EU:Ein nötiger Schritt

Übernationale Wahllisten würden den europäischen Parlamentarismus den Menschen nahebringen.

Von Thomas Kirchner

Das Europäische Parlament ist ein starkes Parlament. Verschiedene Reformen haben die Macht der Abgeordneten immer weiter vergrößert. Bei nahezu allen Themen, über die in Europa entschieden wird - und das sind eine Menge, die EU wirkt in die meisten Lebensbereiche hinein -, redet diese kraftvolle Kammer inzwischen mit, auf Augenhöhe mit den Regierungen der EU-Staaten.

In der Wahrnehmung vieler Bürger ist das Europäische Parlament aber schwach. Weil es so weit weg ist, weil sie die Menschen und Parteien kaum kennen, die in Brüssel und Straßburg über die Qualität ihrer Luft und ihrer Lebensmittel oder über die Sicherheit ihrer Daten entscheiden. Auch deshalb nahmen 2014 nur noch weniger als die Hälfte der Berechtigten an der Europawahl teil.
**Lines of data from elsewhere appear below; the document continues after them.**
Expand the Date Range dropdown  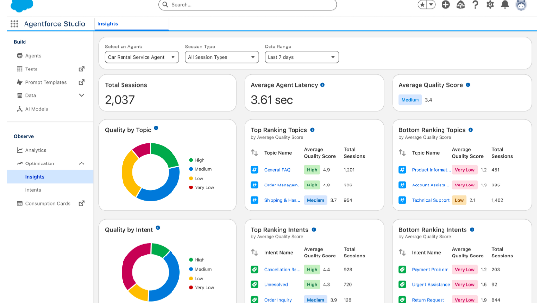[301, 57]
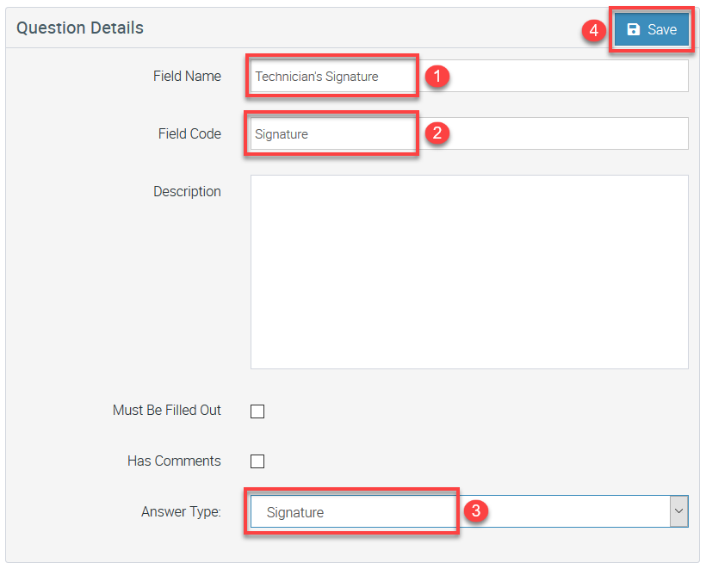The image size is (706, 569).
Task: Click the Has Comments label
Action: point(174,461)
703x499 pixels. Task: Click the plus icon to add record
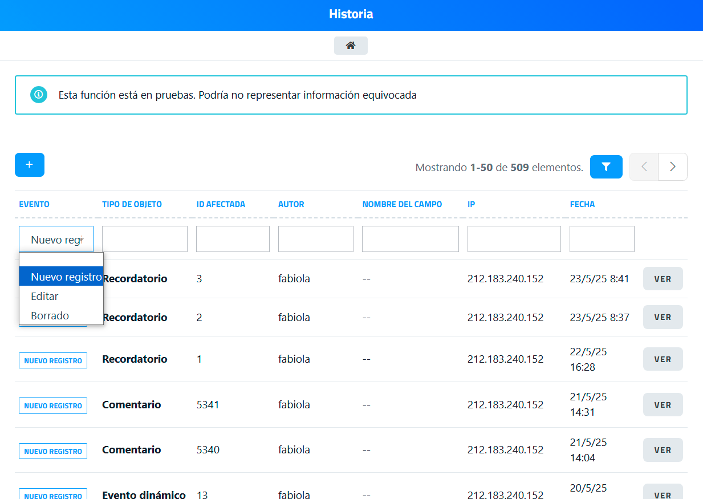(30, 165)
Emotional wird man die Bürger auf Dauer nur durch echten europäischen Parlamentarismus ansprechen können: ein Gegenüber von Regierung und Opposition, klare Alternativen. Dann wäre hoffentlich auch Schluss mit der de facto seit Jahrzehnten existierenden großen Koalition der Mitte. Europäische, übernationale Wahllisten wären ein kleiner, aber nötiger Schritt in diese Richtung. Erst wenn die Parteien, die in und für Europa Politik machen, auch auf dem Wahlzettel stehen, und wenn sie für das werben können, was sie erreichen wollen, würde ein wesentlicher Unterschied erkennbar: zwischen dem Nationalen und dem Europäischen.